Brain Biomechanical Response to Rear Blast Exposure
Figure 8a shows the mean peak positive and negative ICP in the regions of interest in all blast cases. Wearing the helmet reduced the positive ICP by 24.1% (Case 1), 33.2% (Case 2) and 45.7% (Case 3) on average. Wearing goggles and helmet led to 26.1% (Case 1), 36% (Case 2) and 47.8% (Case 3) reduction in the positive ICP. Therefore, the goggles reduced the positive ICP by less than 3%. In terms of negative ICP, the helmet and googles had negligible effects.

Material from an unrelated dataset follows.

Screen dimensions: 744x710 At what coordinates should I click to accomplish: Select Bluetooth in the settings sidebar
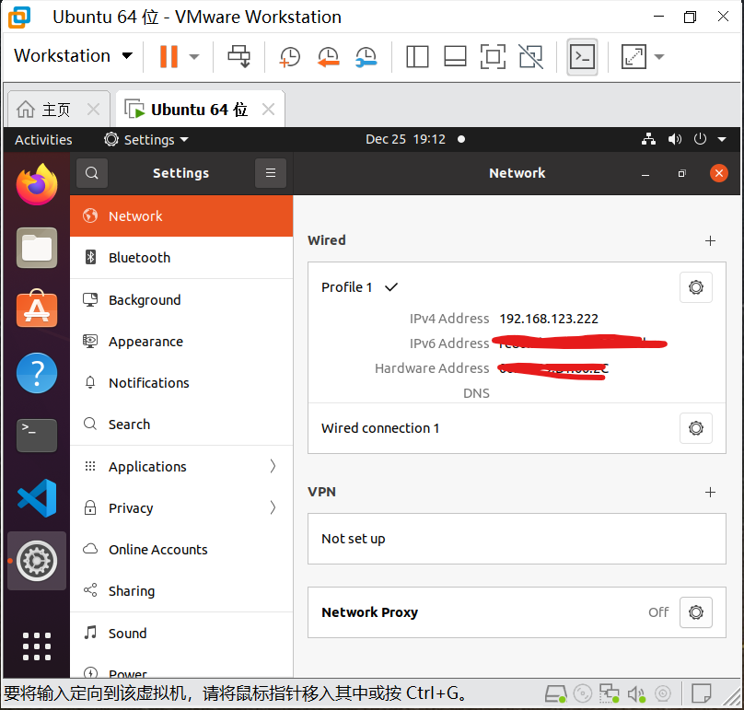click(x=139, y=258)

The peak positive and negative ICP measured at the middle layer of the cortex in Case 2 was projected onto an inflated image of the brain, as shown in Figs. 8b and 8c. Similar with the frontal blast exposure results, the coup region experienced large positive ICP in bare head configuration, and the pressure was mitigated notably by the helmet but not the goggles. For negative ICP distributions, no obvious difference was observed when wearing the helmet and goggles. Again, no obvious difference was found in the ICP distributions between sulcal and gyral regions.

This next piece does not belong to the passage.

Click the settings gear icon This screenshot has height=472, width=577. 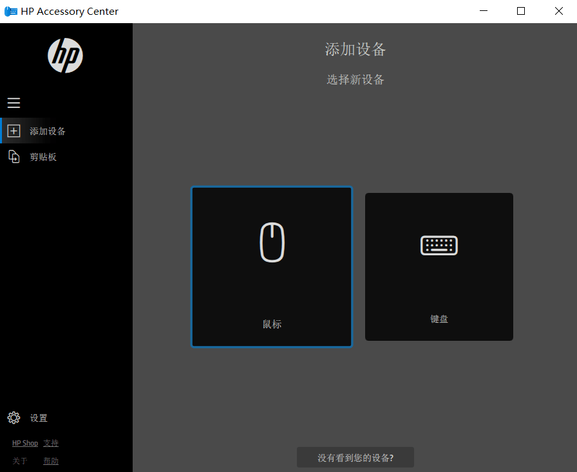(14, 417)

The mean negative pressure and percentage of cavitation in CSF were increased with the increase in blast intensity (Figs. 8e and 8f). The helmet and goggles did not have large effects on the CSF cavitation and these effects are not consistent either. Figure 8d shows that the helmet and goggles do not have a noticeable effect on the peak negative pressure contours of CSF in the rear blast. These contours are similar to those in frontal blast cases, where contrecoup regions experienced cavitation.

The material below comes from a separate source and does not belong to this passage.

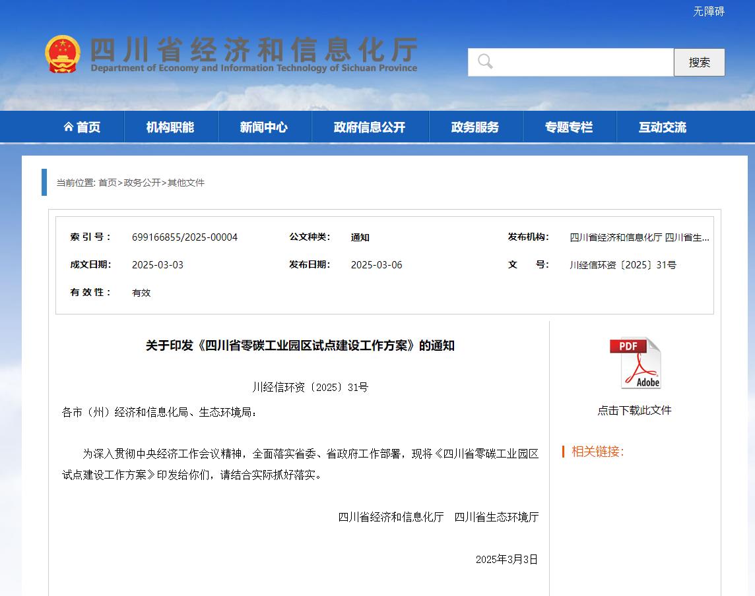The width and height of the screenshot is (755, 596).
Task: Open 其他文件 breadcrumb link
Action: point(186,183)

Brain Strain and Strain Rate
As shown in Fig. 8g, the brain strain in bare head model ranged from 0.17 to 0.40%, which was increased to 0.22–0.47% when wearing the helmet and 0.25–0.50% when wearing the helmet and goggles. The average increase in strain was 34% (helmet) and 32% (helmet and goggles). This suggests that the goggles slightly decreased the average strain in the brain in rear blast exposure. The coup regions, parietal and occipital lobes had the highest strain. Figure 8h compares the mean value of strain rate within the brain. Overall, the helmet alone reduced brain strain rate between 16 and 34%. However, the goggles had a small effect on brain strain rate. Again, the standard deviation of the brain strain rate was high, suggesting that high strain rate was experienced at some regions.
Head Kinetic Energy in All Loading Conditions
Next, we determined the head kinetic energy time histories for the three model configurations and all the loading cases and directions, as shown in Fig. 9. For each loading condition, head kinetic energy of the bare head model is smaller than those in the helmet-head and helmet-goggles-head models. Compared with helmet-head model, the head kinetic energies of helmet-goggles-head model are slightly higher in most loading conditions. These suggest that the presence of helmet significantly increase the head kinetic energy, resulting from the increased impulse due to the increased area subjected to blast wave. The effect of goggles on head kinetic energy is smaller than the helmet. These explain why the brain strain was larger in the models with helmet and goggles.